> COSA FARE
Stampa senza cambiamenti la parte del testo sull'avaro compresa tra "E’ tanto avaro" e "mandorle al droghiere.", estremi inclusi.

> TESTO DA LEGGERE
+++++

E’ tanto avaro quel vecchio assassino che schiatterebbe pur di non dare una spilla, e per non spendere neppure un quattrino non si farebbe dire mezza Diessilla. La mattina, nello sfregare l’acciarino per accendere il fuoco e prepararsi il tè di camomilla, piglia un pezzo di esca piccolissimo, piccolissimo molto più della fiammella. La barba se la fa senza sapone, e non affila mai il suo rasoio per paura che vada in consunzione. E nella stagione della frutta fa il mestiere di raccogliere i noccioli dei frutti, e quando ce ne ha abbastanza va a vendere le mandorle al droghiere.

Viene presentato il protagonista con toni tanto grotteschi che lo deformano in caricatura. Il vizio è diventato patologia.

 

Otto giorni dopo, il 21 settembre, Belli scrive la continuazione:

 

                                               L’avaro (2)

+++++

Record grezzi

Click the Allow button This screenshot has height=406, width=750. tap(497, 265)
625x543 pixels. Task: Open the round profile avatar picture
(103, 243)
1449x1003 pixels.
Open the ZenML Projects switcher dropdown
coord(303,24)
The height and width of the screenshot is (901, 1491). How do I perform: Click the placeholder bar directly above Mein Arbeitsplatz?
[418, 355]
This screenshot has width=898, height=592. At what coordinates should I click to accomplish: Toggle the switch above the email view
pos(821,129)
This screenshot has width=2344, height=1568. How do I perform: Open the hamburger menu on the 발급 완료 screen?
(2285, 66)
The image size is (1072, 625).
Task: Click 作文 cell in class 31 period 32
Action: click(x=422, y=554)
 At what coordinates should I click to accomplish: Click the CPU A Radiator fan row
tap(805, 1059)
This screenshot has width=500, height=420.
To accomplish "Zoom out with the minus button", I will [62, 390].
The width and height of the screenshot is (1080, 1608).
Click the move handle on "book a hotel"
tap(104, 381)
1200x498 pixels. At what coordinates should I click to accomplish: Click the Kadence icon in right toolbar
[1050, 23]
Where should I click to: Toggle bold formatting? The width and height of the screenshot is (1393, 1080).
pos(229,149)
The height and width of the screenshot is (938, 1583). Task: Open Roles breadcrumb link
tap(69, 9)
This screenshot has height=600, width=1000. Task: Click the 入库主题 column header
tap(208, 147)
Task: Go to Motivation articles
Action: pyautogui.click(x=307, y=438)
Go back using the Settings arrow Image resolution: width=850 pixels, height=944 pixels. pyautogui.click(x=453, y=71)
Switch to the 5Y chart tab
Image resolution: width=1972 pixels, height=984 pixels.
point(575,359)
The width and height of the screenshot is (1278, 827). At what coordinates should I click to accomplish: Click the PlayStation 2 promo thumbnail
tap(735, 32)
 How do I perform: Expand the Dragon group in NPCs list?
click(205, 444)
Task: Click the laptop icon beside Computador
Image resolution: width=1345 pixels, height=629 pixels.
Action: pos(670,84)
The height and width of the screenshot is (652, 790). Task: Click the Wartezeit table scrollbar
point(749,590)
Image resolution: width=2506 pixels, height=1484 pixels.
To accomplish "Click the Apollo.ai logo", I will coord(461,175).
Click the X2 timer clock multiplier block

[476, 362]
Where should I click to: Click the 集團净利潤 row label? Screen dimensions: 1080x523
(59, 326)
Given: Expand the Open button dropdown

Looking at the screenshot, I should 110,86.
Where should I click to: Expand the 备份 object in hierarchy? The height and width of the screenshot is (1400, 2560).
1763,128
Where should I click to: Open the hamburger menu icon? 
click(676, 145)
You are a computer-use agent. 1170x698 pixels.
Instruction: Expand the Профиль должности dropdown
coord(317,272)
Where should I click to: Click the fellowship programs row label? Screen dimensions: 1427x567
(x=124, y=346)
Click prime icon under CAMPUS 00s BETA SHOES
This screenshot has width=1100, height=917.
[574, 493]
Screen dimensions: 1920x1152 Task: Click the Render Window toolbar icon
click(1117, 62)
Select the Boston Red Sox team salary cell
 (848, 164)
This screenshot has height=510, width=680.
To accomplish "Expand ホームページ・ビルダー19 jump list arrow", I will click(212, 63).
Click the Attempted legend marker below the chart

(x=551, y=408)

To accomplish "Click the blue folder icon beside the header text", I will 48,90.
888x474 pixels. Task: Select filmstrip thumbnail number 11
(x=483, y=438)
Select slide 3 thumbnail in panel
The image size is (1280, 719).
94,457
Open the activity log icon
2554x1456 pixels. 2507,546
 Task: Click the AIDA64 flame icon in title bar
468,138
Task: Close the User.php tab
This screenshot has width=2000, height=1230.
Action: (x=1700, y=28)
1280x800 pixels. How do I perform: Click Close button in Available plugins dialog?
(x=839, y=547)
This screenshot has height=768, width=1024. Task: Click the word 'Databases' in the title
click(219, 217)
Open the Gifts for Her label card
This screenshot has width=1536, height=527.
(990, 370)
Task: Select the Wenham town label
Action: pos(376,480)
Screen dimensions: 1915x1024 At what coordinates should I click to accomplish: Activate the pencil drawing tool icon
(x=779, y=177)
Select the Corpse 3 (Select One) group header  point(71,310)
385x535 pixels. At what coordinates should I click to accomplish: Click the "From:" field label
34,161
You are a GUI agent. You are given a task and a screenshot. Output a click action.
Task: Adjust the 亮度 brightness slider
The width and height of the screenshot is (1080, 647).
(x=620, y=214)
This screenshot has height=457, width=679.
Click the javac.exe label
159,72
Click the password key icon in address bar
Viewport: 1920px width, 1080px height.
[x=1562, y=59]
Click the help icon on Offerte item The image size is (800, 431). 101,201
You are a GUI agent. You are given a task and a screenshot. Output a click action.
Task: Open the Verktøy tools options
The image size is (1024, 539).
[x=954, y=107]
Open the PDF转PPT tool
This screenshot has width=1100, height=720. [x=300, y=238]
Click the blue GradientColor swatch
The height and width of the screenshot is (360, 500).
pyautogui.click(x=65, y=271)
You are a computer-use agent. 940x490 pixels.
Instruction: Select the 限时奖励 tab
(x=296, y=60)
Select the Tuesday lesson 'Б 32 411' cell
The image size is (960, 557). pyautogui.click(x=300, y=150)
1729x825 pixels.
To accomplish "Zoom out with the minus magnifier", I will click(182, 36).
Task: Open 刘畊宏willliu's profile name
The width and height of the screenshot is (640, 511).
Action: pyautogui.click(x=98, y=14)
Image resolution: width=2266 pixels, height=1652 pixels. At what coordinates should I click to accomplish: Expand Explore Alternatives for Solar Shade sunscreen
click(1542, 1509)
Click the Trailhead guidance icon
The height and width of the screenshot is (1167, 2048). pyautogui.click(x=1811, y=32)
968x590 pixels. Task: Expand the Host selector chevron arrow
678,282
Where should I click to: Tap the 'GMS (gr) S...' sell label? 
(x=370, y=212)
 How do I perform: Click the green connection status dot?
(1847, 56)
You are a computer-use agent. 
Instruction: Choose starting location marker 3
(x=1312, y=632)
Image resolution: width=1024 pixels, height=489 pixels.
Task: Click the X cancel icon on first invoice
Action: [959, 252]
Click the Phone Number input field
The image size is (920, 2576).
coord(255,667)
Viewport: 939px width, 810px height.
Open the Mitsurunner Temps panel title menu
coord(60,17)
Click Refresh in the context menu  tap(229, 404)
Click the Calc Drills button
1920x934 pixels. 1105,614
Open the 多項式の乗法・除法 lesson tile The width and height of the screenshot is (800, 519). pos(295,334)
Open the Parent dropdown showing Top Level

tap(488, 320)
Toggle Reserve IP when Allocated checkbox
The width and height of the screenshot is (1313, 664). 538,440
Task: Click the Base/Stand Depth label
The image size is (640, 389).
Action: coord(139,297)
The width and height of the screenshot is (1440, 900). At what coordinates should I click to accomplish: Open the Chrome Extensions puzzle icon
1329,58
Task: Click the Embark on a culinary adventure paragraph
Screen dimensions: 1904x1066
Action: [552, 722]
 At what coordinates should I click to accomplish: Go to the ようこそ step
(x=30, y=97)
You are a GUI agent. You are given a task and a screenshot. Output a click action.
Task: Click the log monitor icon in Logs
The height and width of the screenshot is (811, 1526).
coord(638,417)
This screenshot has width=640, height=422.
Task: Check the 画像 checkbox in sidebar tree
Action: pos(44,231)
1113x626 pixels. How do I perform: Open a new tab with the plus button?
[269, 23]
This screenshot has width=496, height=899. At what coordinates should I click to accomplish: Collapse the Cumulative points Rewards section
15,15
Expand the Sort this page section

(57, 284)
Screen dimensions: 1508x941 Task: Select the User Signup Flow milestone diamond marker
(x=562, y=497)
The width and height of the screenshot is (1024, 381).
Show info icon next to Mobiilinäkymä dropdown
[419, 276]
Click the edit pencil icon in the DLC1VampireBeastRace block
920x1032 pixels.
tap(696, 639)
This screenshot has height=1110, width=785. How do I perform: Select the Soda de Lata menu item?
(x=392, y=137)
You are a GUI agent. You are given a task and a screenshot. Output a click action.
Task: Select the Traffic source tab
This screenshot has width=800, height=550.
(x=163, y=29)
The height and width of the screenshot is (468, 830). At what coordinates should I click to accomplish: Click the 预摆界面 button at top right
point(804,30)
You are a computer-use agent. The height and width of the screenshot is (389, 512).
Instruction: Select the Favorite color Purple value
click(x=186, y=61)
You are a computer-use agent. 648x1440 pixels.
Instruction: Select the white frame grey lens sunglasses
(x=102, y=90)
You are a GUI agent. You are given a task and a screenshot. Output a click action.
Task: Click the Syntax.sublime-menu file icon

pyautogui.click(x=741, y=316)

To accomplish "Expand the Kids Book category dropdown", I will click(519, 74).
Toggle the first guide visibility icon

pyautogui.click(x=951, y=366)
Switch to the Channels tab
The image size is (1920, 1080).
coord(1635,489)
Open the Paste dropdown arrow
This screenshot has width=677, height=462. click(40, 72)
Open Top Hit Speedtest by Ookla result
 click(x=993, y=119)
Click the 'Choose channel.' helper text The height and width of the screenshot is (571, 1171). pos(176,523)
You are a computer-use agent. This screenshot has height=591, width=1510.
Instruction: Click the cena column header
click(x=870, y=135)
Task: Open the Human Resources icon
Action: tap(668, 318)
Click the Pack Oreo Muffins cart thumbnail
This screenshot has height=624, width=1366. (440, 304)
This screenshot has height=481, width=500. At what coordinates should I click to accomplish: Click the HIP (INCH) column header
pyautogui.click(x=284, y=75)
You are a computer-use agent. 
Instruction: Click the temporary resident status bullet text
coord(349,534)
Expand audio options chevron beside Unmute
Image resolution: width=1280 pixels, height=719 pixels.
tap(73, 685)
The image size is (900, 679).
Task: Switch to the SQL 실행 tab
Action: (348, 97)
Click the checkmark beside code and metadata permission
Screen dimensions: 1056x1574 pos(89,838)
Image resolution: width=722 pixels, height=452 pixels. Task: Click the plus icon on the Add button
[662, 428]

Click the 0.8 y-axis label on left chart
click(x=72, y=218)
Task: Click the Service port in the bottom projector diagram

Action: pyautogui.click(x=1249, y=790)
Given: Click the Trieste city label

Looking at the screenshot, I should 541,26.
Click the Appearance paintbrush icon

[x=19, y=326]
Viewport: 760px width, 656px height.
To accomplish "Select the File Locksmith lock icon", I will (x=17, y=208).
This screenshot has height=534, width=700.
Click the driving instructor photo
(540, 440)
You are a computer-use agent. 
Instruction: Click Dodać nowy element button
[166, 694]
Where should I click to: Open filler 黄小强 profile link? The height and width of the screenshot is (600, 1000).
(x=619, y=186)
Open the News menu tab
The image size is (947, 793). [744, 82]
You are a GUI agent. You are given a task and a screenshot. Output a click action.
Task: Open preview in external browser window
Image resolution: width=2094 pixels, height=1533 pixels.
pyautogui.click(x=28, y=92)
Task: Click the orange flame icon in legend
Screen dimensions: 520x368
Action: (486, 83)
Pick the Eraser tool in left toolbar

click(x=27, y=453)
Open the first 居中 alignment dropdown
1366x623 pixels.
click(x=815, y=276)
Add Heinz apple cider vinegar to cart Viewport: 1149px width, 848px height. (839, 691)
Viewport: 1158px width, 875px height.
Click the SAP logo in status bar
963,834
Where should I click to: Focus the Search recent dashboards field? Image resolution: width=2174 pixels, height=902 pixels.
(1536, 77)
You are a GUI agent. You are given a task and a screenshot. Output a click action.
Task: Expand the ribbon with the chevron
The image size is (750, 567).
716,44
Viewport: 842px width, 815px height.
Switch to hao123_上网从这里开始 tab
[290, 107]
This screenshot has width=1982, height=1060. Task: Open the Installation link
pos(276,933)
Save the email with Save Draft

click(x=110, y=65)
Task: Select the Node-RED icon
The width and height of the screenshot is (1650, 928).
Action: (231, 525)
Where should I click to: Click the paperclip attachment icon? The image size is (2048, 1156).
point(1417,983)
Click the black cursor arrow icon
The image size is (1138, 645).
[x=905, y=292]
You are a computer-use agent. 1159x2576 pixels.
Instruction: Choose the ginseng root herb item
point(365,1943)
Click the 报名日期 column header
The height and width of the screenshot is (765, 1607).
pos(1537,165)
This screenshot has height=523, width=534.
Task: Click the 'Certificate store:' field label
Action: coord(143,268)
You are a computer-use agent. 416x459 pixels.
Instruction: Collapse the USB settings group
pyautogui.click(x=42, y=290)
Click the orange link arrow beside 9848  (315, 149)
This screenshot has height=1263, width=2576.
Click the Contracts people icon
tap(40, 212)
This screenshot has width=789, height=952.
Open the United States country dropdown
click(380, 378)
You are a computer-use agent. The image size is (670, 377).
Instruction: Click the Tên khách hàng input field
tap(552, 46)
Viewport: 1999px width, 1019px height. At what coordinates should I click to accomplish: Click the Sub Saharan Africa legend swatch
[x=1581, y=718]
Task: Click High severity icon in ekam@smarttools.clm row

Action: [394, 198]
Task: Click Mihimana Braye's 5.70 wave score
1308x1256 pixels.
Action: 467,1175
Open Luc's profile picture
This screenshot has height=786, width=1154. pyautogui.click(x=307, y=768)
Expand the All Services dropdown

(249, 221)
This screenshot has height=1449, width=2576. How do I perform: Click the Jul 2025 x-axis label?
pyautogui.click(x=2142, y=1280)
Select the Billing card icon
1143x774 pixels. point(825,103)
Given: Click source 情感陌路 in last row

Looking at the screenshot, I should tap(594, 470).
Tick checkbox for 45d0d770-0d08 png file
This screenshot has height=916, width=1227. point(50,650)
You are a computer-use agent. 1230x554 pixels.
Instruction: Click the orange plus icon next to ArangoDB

+++++

> SOLUZIONE
E’ tanto avaro quel vecchio assassino che schiatterebbe pur di non dare una spilla, e per non spendere neppure un quattrino non si farebbe dire mezza Diessilla. La mattina, nello sfregare l’acciarino per accendere il fuoco e prepararsi il tè di camomilla, piglia un pezzo di esca piccolissimo, piccolissimo molto più della fiammella. La barba se la fa senza sapone, e non affila mai il suo rasoio per paura che vada in consunzione. E nella stagione della frutta fa il mestiere di raccogliere i noccioli dei frutti, e quando ce ne ha abbastanza va a vendere le mandorle al droghiere.